TASK INPUTS:
----------------------------------------

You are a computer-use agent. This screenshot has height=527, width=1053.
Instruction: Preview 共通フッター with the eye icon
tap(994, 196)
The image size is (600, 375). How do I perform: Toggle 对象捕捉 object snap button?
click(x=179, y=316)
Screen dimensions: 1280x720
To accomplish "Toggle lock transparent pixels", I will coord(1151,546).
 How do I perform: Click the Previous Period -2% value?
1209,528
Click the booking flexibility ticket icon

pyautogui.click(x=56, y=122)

----------------------------------------

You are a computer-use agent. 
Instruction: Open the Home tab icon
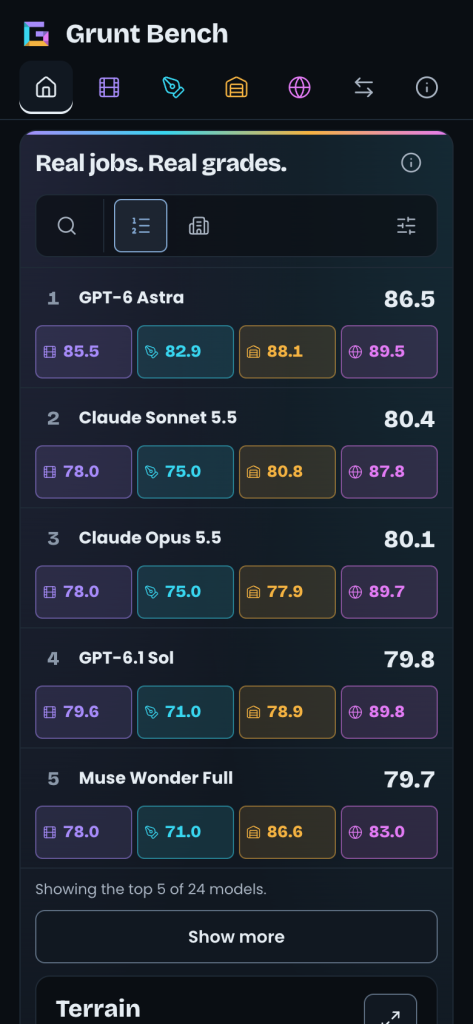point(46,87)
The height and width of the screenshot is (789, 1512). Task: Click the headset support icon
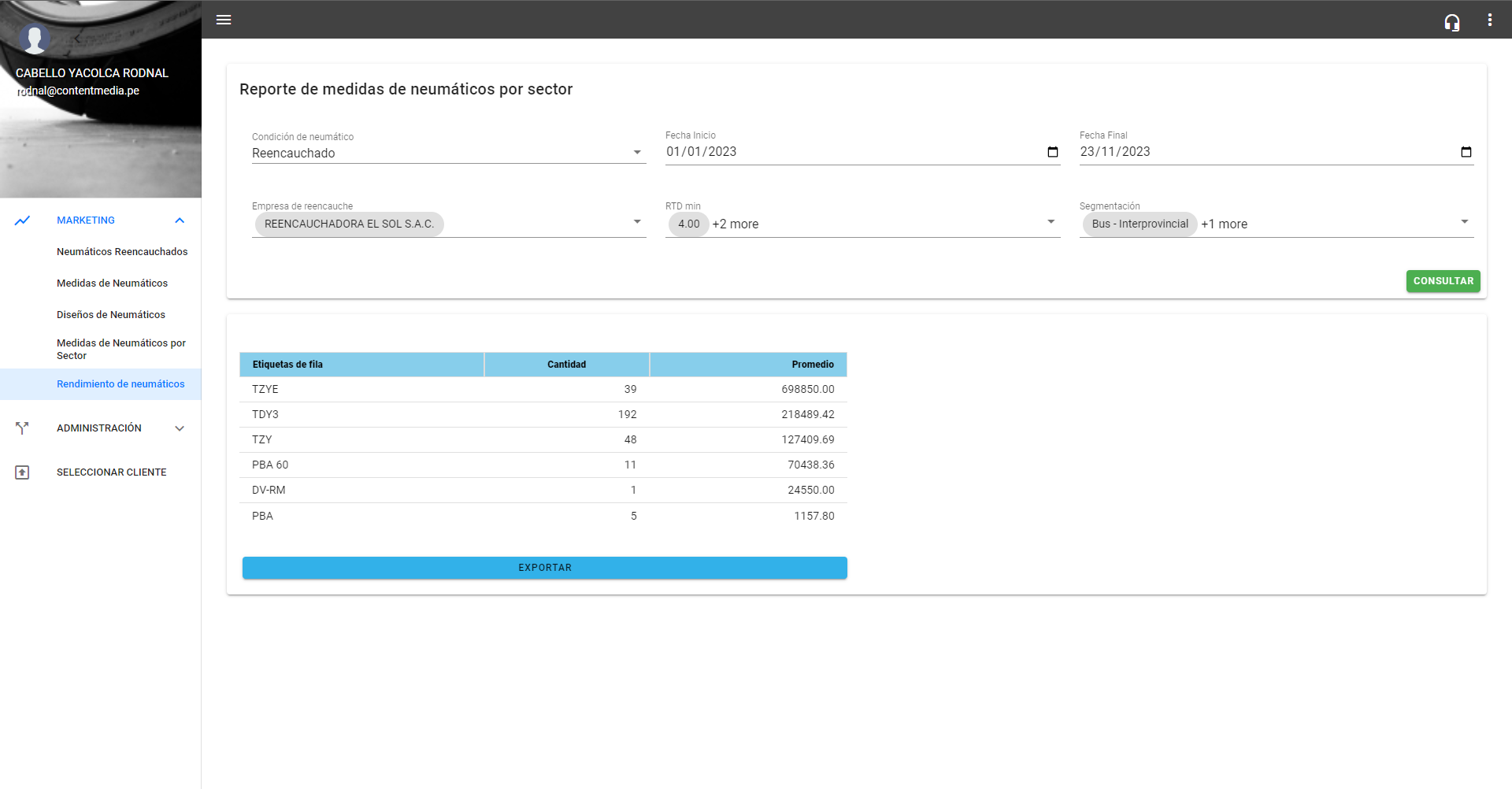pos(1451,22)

----------------------------------------

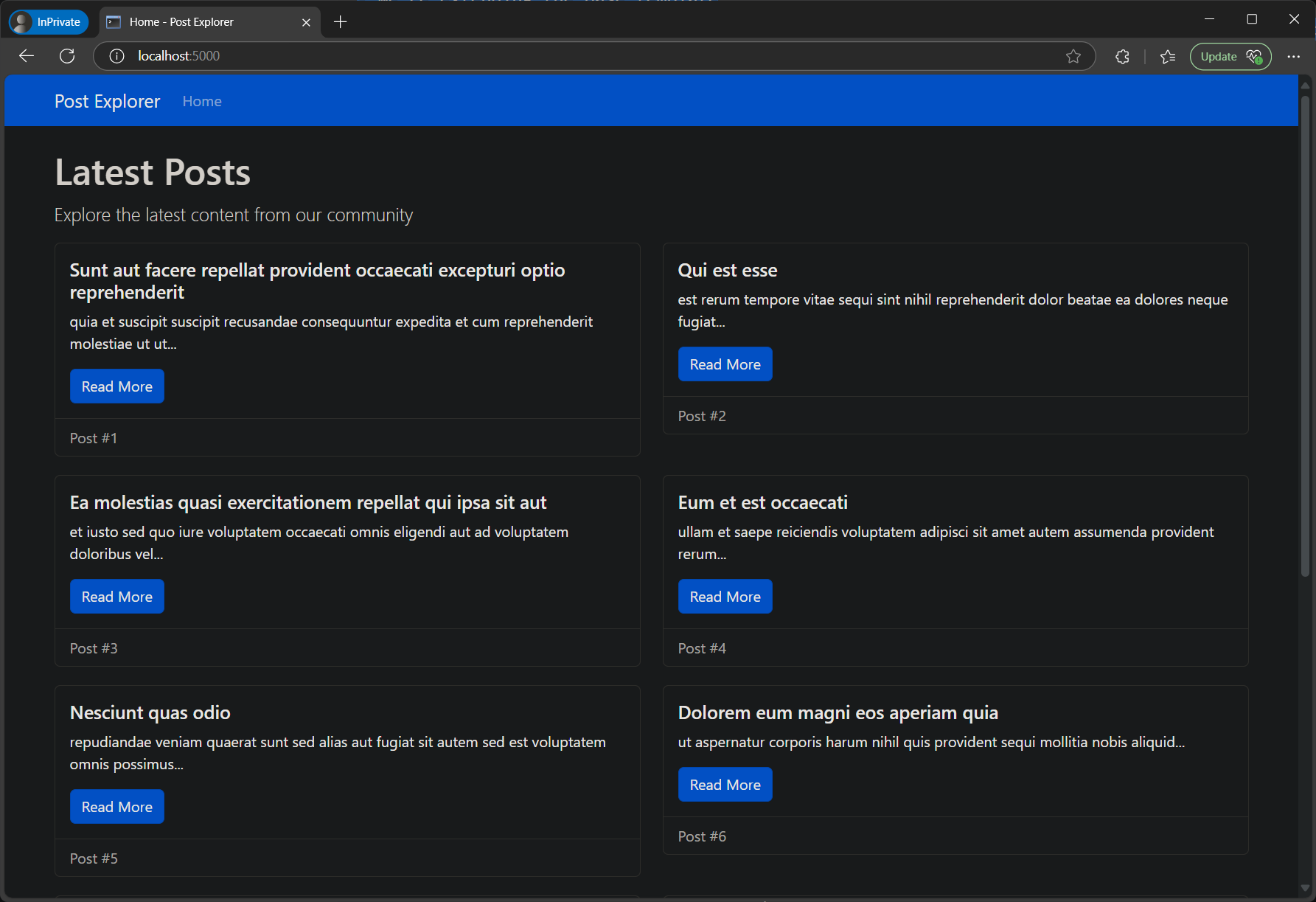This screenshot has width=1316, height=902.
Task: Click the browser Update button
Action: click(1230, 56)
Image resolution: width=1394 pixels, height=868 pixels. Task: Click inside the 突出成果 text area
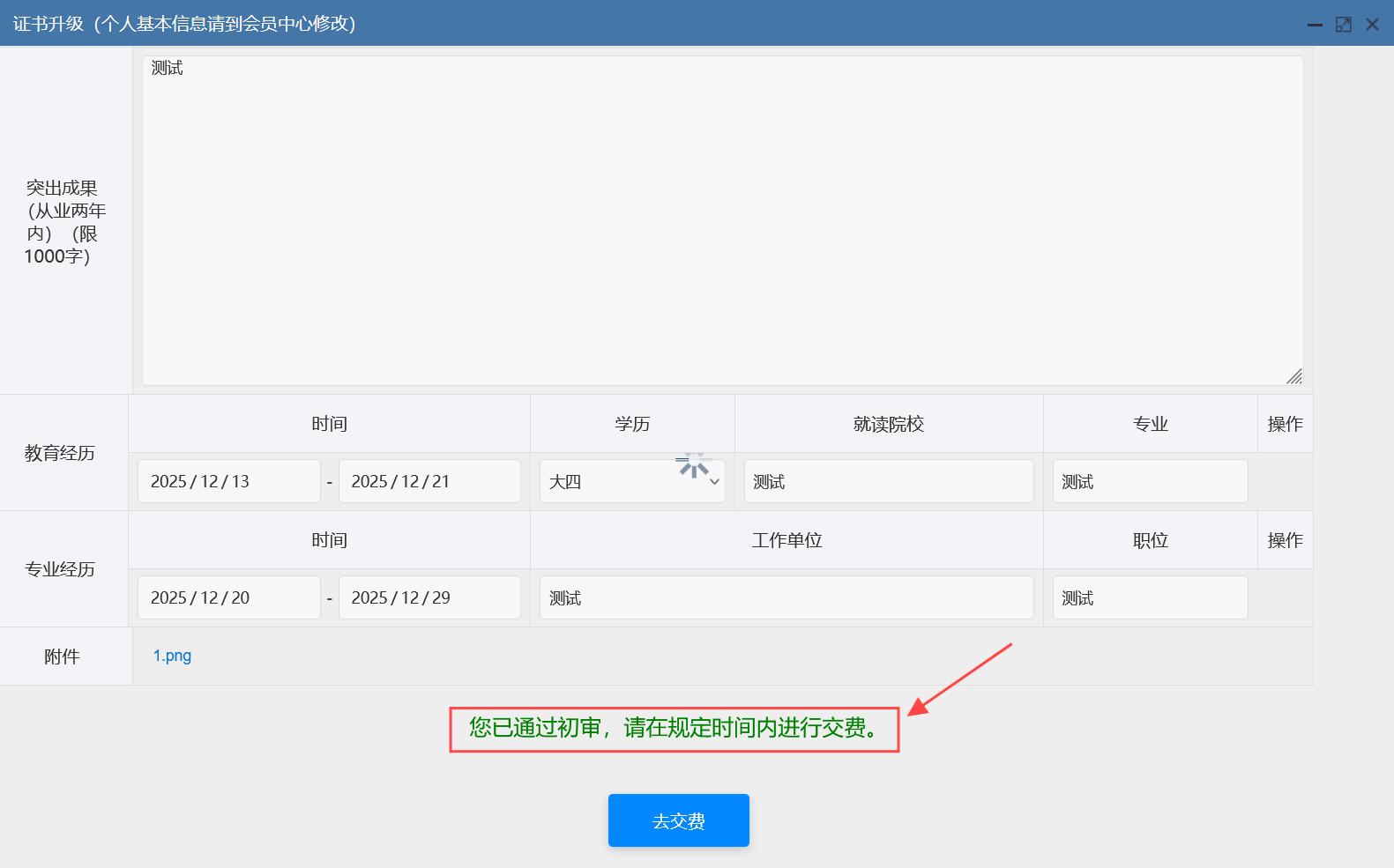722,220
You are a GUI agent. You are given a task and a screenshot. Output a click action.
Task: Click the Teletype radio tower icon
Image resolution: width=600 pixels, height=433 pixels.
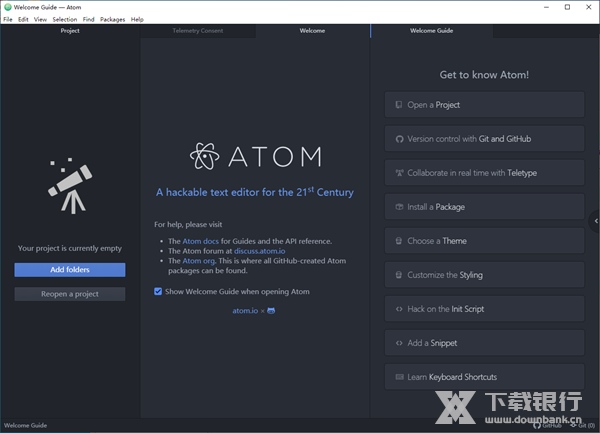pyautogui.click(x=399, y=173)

----------------------------------------

PROBLEM DETAILS: The answer must be a single number: how many lines in the listing above include the word "computer".

PROBLEM SOLUTION: 2